Dealing with a work pension can be the first big investment decision for young people

In the fall of 2021, Krista Lehman, 39, quit her job as a program assistant at a Vancouver post-secondary institution to take a break from mental health and pursue other career options.

In regards to your defined benefit pension plan, your employer’s human resources department provided you with a package that offered you the option of taking the commuted value of your pension, a lump sum based on an estimate of what it’s worth. now the future pension. or keep the money in his pension plan until 2047, when he would start receiving monthly payments.

“I was surprised by how much money he had,” Lehman said. “I have never had this amount of money in my bank account before.”

For millennials who haven’t yet had a chance to invest outside of mandatory employee pension contributions, figuring out what to do with a pension plan after leaving a job can be daunting.

In the case of Lehman, he felt that having autonomy over how to invest his money was more attractive than leaving it to his former employer.

“I wanted to be a more active participant in my savings and retirement planning than I had been in the past, so I felt like this was an opportunity to do that,” she said.

“I also wanted to make ethical decisions about where my money is.”

Lehman took the full value commuted, putting nearly 50 percent in a locked retirement account (LIRA), about 33 percent in a registered retirement savings account, and withdrew the other 17 percent to handle ongoing expenses. , like a new computer.

Each employee will have their own set of options when they leave a job, and those options will differ even more depending on whether they have a defined benefit pension plan or a defined contribution plan, said Liz Schieck, a certified financial planner at the New School of Finance. in Toronto.

Deciding what exactly to do with a pension can be overwhelming, Schieck added, so he advises clients to take some time to think it through and seek the advice of an unbiased financial planner if possible.

When it comes to defined benefit pension plans, Schieck sees clients often deciding between leaving the pension with their employer, transferring it to their new employer’s pension plan, or taking the pension and investing it elsewhere.

In this situation, it all comes down to trust and comfort levels. “Some people may feel more reluctant to invest it in the market, while others may feel less confident about a pension,” Schieck said.

In the latter case, those in their 20s and 30s may not feel confident that a business will continue to exist when and during their retirement.

For those who decide to take the pension with them, putting that money in a LIRA and the remaining money in an RRSP if you have room available, means it won’t count as taxable income.
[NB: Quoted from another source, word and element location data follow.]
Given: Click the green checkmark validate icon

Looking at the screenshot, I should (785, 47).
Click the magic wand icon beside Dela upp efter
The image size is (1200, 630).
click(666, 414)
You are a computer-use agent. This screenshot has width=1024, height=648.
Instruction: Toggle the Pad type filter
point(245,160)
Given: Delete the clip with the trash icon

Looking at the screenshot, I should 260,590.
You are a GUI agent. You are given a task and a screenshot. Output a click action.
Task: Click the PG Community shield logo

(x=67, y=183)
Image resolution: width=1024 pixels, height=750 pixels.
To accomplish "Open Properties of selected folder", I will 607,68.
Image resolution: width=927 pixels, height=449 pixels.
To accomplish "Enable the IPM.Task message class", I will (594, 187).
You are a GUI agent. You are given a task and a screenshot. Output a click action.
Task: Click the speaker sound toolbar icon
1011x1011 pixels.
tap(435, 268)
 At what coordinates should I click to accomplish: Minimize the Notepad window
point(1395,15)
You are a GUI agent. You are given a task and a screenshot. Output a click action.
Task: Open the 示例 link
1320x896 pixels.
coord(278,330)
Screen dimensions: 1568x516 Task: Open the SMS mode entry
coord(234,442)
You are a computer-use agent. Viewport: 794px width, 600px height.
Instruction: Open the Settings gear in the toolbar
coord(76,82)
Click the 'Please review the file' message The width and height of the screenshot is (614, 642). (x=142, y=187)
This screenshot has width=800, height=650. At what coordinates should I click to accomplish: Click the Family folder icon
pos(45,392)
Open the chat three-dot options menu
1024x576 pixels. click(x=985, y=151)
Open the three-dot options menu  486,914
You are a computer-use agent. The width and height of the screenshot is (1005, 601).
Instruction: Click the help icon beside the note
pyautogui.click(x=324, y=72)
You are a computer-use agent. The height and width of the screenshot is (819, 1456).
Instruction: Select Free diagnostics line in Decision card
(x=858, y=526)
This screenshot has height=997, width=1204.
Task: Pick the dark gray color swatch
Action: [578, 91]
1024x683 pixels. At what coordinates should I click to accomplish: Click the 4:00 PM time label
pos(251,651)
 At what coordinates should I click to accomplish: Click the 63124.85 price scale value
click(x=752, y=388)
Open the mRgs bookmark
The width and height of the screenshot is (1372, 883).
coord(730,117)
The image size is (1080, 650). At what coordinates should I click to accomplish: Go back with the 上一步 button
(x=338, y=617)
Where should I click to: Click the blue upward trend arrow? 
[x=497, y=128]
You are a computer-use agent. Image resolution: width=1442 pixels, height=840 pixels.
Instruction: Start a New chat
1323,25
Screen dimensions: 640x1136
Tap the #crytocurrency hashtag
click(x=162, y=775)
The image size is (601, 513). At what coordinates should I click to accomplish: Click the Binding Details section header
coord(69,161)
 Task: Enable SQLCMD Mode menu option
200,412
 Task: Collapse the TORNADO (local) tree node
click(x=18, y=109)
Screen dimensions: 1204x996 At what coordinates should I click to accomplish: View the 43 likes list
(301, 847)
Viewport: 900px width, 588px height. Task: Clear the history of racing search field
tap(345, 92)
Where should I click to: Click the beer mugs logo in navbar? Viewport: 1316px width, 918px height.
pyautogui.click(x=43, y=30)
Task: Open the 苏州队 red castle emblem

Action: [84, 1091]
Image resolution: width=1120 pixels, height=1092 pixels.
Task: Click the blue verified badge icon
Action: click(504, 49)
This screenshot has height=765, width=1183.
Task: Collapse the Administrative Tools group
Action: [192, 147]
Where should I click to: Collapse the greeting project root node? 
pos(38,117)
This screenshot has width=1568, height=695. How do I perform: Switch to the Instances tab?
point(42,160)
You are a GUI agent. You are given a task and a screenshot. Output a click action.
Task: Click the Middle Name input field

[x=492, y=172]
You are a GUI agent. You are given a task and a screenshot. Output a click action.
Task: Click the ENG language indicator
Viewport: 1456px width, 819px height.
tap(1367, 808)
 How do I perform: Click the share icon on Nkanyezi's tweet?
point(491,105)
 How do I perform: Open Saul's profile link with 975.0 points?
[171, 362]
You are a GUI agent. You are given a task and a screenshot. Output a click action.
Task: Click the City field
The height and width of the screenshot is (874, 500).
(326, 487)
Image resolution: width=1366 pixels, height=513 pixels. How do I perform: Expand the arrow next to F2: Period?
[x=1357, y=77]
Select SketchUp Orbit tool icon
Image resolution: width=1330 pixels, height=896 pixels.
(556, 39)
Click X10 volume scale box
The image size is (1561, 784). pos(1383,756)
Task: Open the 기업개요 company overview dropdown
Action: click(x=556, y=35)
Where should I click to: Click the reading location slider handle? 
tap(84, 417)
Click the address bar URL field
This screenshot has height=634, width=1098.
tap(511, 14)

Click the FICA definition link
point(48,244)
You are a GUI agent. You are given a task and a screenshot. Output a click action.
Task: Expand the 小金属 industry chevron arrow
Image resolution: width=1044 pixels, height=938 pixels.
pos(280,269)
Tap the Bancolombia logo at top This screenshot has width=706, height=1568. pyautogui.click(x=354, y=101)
However, if you don’t put the remaining funds, outside of a LIRA, into an RRSP, you’ll receive a check and that money will be taxable, Schieck said.

If someone is burdened by student debt, that money can make a big difference in helping pay it off.

But the decision to put it on an RRSP or take the tax hit isn’t the same for everyone, Schieck said.

“It depends on what tax rate you are going to pay, what tax bracket you are in, what debt you have, what the interest rate is and what other saving capacity you will have in the future. That’s why it’s great to get advice.”

When it comes to a defined contribution plan, the decision can sometimes be simpler because there are fewer options. The defined contribution plan already acts as an investment account, Schieck said. There is a set amount of money you can keep in the plan or invest in a locked account elsewhere. There is also the option of purchasing an annuity, but it is a much less popular route.

When you leave a job with a defined contribution plan, the decision to take your pension depends on what products you want to invest in and where, Shieck said.

For example, those who take the pension may feel more comfortable keeping their investments in their own bank, or want to be more selective with their investments, like Lehman, who wanted to make sure their investments were ethical.